The Pew Research Center examined about 2.5 million web page visits from a group of 900 people who agreed to share their browsing data for a full month.
Most folks hit on at least some AI-related content, but much of it touched on AI at just a glancing or superficial level.
Many people encountered AI-generated summaries in their web searches.
There were limitations to the tracking. Not all web-connected devices that people used were tracked.
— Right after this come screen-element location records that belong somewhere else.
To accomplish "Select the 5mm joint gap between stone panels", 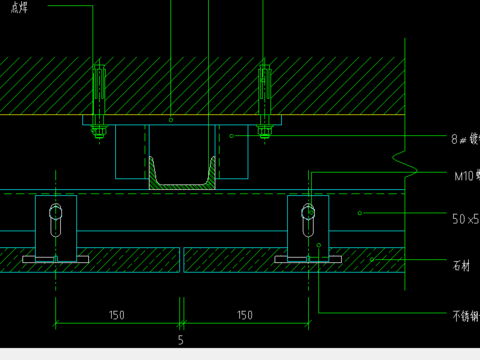I will pos(182,260).
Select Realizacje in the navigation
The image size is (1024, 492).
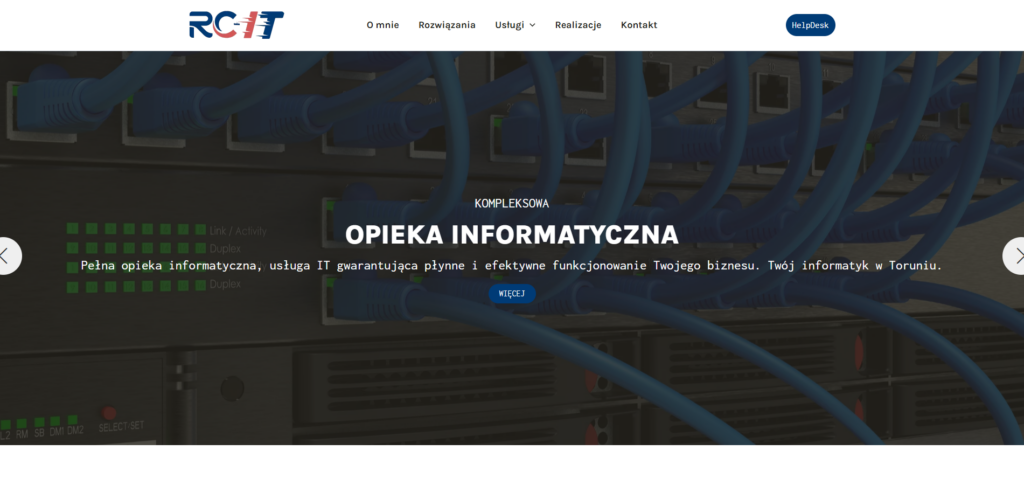[578, 25]
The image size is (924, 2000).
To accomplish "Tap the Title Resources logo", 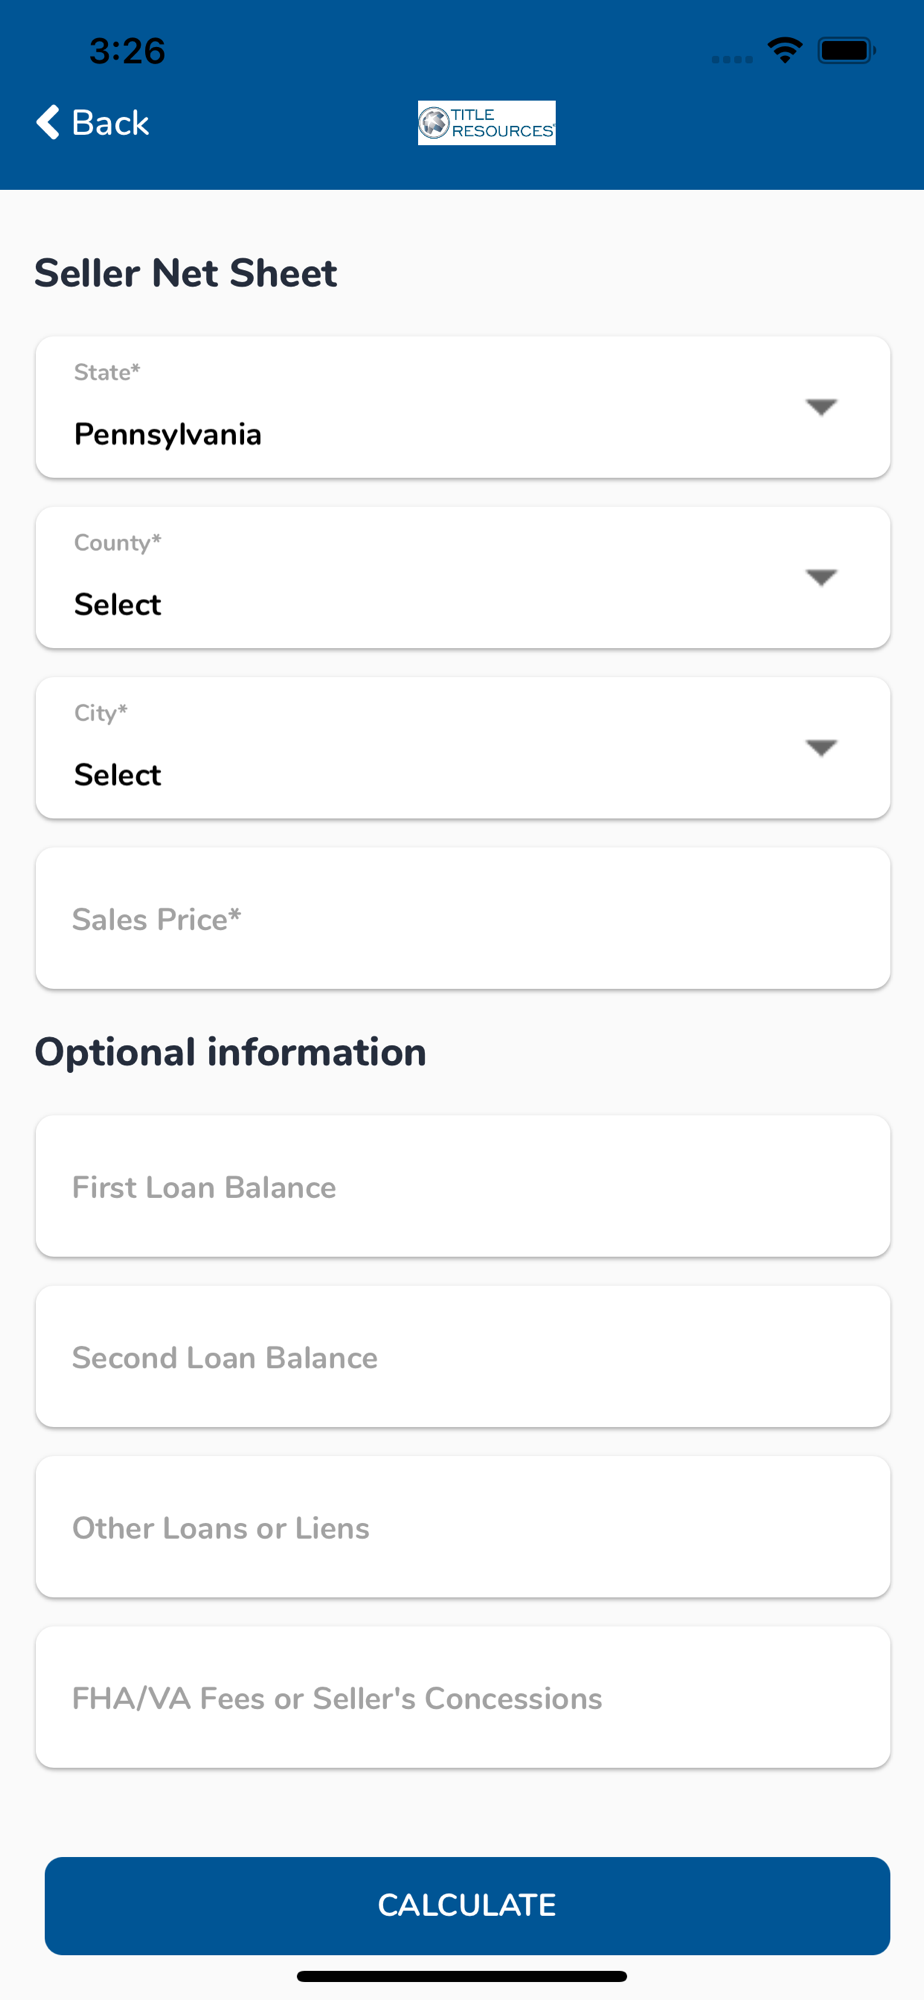I will (487, 123).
And the Pew Research Center wasn’t able to analyze real-time algorithmically curated content on social media pages or pages that require a login to access.
Nearly everyone, over 90%, visited at least one page that mentioned AI, even if the mention was brief or unrelated to the main focus of the page, according to the Pew Research Center.
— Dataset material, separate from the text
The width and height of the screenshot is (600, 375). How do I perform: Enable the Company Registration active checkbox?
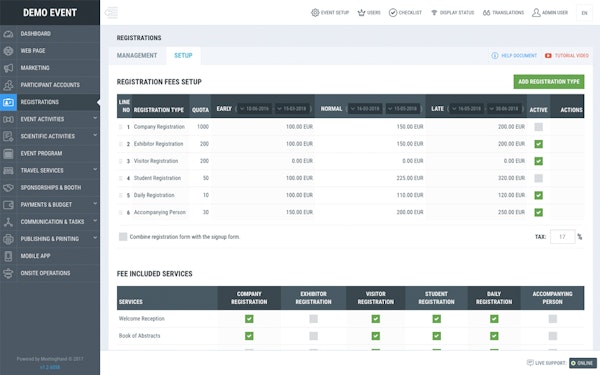[x=538, y=127]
Close to half of the people visited a page where AI was the main focus of the content, but those visits weren’t frequent.
Those, for example, could be news articles that looked closely at AI-related issues.
Close to 60% of people viewed a search page, such as Google, with an AI-generated summary of results.
Just 13% of people visited the website of a generative AI tool.
And just 10% of people search for an AI-related term.
“It just confirms that AI in one fashion or another has entered the mainstream,” AI expert Anton Dahbura said of the Pew Research Center study.
Dahbura, the co-director of the Johns Hopkins Institute for Assured Autonomy, said AI is ingrained in our online world.
“And if it's not, it will be soon,” he said, noting that companies are rushing to incorporate AI both in customer service and behind the scenes.
“There's definitely fear of missing out and a perception that if I don't have AI involved somewhere ... I'll become irrelevant, or my products or services will become irrelevant,” he said.
Dahbura said the average person might not realize how much AI-generated or AI-influenced content they’re consuming online.
Daniel Schiff, a policy scientist and the co-director of the Governance and Responsible AI Lab at Purdue University, mentioned AI literacy as a concern.
People might struggle to separate reliable and unbiased information from AI-generated content that can sound authoritative but can be hit or miss.
“It shapes the information people find. It shapes what they learn. It shapes what they think,” Schiff said. “So, it's incredibly powerful for our entire kind of information synthesis and learning process.”
Dahbura expressed concern over AI-generated summaries, like those found on a Google search page or those that try and present a shopper consensus on a product page.
Say you’re shopping online for a lawn mower and you get AI-generated recommendations. How do you know if they’re reliable?
“Can you even game it by having more comments about a certain brand? And then the AI thinks that that's the consensus, that that's the majority opinion,” Dahbura said.
Dahbura said AI can be a good shortcut for people online, but you also have to be careful.
AI can hallucinate. It can reference sources that don’t exist. And it can leave out important opinions in an effort to offer a digestible consensus.
“It's not fairy dust that you can just sprinkle on things and expect it to work all the time,” he said.